Your task: Below are records; write all of them out exactly.

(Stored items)
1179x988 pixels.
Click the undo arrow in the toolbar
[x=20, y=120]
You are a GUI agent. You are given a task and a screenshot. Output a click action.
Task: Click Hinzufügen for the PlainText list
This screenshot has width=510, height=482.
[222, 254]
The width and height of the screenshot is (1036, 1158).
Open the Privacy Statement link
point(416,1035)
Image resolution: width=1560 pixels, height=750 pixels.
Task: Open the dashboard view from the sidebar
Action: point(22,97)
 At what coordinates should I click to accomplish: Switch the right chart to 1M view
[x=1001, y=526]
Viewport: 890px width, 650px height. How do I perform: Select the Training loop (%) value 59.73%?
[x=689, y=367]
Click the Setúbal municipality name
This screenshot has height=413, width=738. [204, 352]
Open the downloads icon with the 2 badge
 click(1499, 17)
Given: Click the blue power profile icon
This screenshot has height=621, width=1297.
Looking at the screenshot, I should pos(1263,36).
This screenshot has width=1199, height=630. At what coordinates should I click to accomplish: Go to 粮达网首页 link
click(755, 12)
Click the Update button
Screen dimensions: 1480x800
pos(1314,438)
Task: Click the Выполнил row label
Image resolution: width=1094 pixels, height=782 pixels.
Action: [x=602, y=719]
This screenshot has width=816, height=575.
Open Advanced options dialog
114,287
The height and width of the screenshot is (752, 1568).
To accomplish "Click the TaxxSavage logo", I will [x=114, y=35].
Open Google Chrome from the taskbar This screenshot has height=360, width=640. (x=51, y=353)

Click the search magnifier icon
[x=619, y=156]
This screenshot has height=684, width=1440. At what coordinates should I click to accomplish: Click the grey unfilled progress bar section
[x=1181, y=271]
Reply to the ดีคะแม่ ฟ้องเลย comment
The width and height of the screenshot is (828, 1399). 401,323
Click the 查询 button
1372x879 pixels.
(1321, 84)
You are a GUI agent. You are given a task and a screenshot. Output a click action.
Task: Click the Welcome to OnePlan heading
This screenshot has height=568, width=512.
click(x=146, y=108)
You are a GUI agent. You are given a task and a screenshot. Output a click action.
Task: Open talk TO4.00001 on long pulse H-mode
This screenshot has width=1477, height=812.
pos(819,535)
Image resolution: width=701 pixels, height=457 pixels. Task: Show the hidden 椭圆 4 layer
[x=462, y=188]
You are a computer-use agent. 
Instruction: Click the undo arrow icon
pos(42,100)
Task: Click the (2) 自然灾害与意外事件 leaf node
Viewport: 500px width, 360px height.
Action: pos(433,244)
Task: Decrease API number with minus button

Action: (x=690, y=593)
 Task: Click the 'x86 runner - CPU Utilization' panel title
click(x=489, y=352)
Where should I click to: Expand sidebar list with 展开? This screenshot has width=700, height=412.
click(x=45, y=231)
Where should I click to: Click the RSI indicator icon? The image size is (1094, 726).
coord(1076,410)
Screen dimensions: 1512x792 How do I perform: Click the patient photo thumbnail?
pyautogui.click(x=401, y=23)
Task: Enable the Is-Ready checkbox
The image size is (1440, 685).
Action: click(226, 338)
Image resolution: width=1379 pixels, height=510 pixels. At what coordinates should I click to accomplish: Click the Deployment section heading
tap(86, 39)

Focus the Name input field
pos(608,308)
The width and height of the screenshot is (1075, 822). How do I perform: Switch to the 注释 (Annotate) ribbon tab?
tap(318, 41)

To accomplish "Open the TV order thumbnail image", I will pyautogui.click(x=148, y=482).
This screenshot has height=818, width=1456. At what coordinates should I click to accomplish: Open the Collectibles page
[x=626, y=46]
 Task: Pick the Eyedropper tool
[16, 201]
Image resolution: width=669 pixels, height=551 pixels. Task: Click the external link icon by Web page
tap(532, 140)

Response area:
1179x988 pixels.
Click the undo arrow in the toolbar
[x=20, y=120]
You are a GUI agent. You are given a task and a screenshot. Output a click action.
Task: Click Hinzufügen for the PlainText list
This screenshot has width=510, height=482.
[222, 254]
The width and height of the screenshot is (1036, 1158).
Open the Privacy Statement link
point(416,1035)
Image resolution: width=1560 pixels, height=750 pixels.
Task: Open the dashboard view from the sidebar
Action: point(22,97)
 At what coordinates should I click to accomplish: Switch the right chart to 1M view
[x=1001, y=526]
Viewport: 890px width, 650px height. How do I perform: Select the Training loop (%) value 59.73%?
[x=689, y=367]
Click the Setúbal municipality name
This screenshot has height=413, width=738. [204, 352]
Open the downloads icon with the 2 badge
 click(1499, 17)
Given: Click the blue power profile icon
This screenshot has height=621, width=1297.
Looking at the screenshot, I should pos(1263,36).
This screenshot has width=1199, height=630. At what coordinates should I click to accomplish: Go to 粮达网首页 link
click(755, 12)
Click the Update button
Screen dimensions: 1480x800
pos(1314,438)
Task: Click the Выполнил row label
Image resolution: width=1094 pixels, height=782 pixels.
Action: [x=602, y=719]
This screenshot has width=816, height=575.
Open Advanced options dialog
114,287
The height and width of the screenshot is (752, 1568).
To accomplish "Click the TaxxSavage logo", I will [x=114, y=35].
Open Google Chrome from the taskbar This screenshot has height=360, width=640. (x=51, y=353)

Click the search magnifier icon
[x=619, y=156]
This screenshot has height=684, width=1440. At what coordinates should I click to accomplish: Click the grey unfilled progress bar section
[x=1181, y=271]
Reply to the ดีคะแม่ ฟ้องเลย comment
The width and height of the screenshot is (828, 1399). 401,323
Click the 查询 button
1372x879 pixels.
(1321, 84)
You are a GUI agent. You are given a task and a screenshot. Output a click action.
Task: Click the Welcome to OnePlan heading
This screenshot has height=568, width=512.
click(x=146, y=108)
You are a GUI agent. You are given a task and a screenshot. Output a click action.
Task: Open talk TO4.00001 on long pulse H-mode
This screenshot has width=1477, height=812.
pos(819,535)
Image resolution: width=701 pixels, height=457 pixels. Task: Show the hidden 椭圆 4 layer
[x=462, y=188]
You are a computer-use agent. 
Instruction: Click the undo arrow icon
pos(42,100)
Task: Click the (2) 自然灾害与意外事件 leaf node
Viewport: 500px width, 360px height.
Action: pos(433,244)
Task: Decrease API number with minus button

Action: (x=690, y=593)
 Task: Click the 'x86 runner - CPU Utilization' panel title
click(x=489, y=352)
Where should I click to: Expand sidebar list with 展开? This screenshot has width=700, height=412.
click(x=45, y=231)
Where should I click to: Click the RSI indicator icon? The image size is (1094, 726).
coord(1076,410)
Screen dimensions: 1512x792 How do I perform: Click the patient photo thumbnail?
pyautogui.click(x=401, y=23)
Task: Enable the Is-Ready checkbox
The image size is (1440, 685).
Action: click(226, 338)
Image resolution: width=1379 pixels, height=510 pixels. At what coordinates should I click to accomplish: Click the Deployment section heading
tap(86, 39)

Focus the Name input field
pos(608,308)
The width and height of the screenshot is (1075, 822). How do I perform: Switch to the 注释 (Annotate) ribbon tab?
tap(318, 41)

To accomplish "Open the TV order thumbnail image", I will pyautogui.click(x=148, y=482).
This screenshot has height=818, width=1456. At what coordinates should I click to accomplish: Open the Collectibles page
[x=626, y=46]
 Task: Pick the Eyedropper tool
[16, 201]
Image resolution: width=669 pixels, height=551 pixels. Task: Click the external link icon by Web page
tap(532, 140)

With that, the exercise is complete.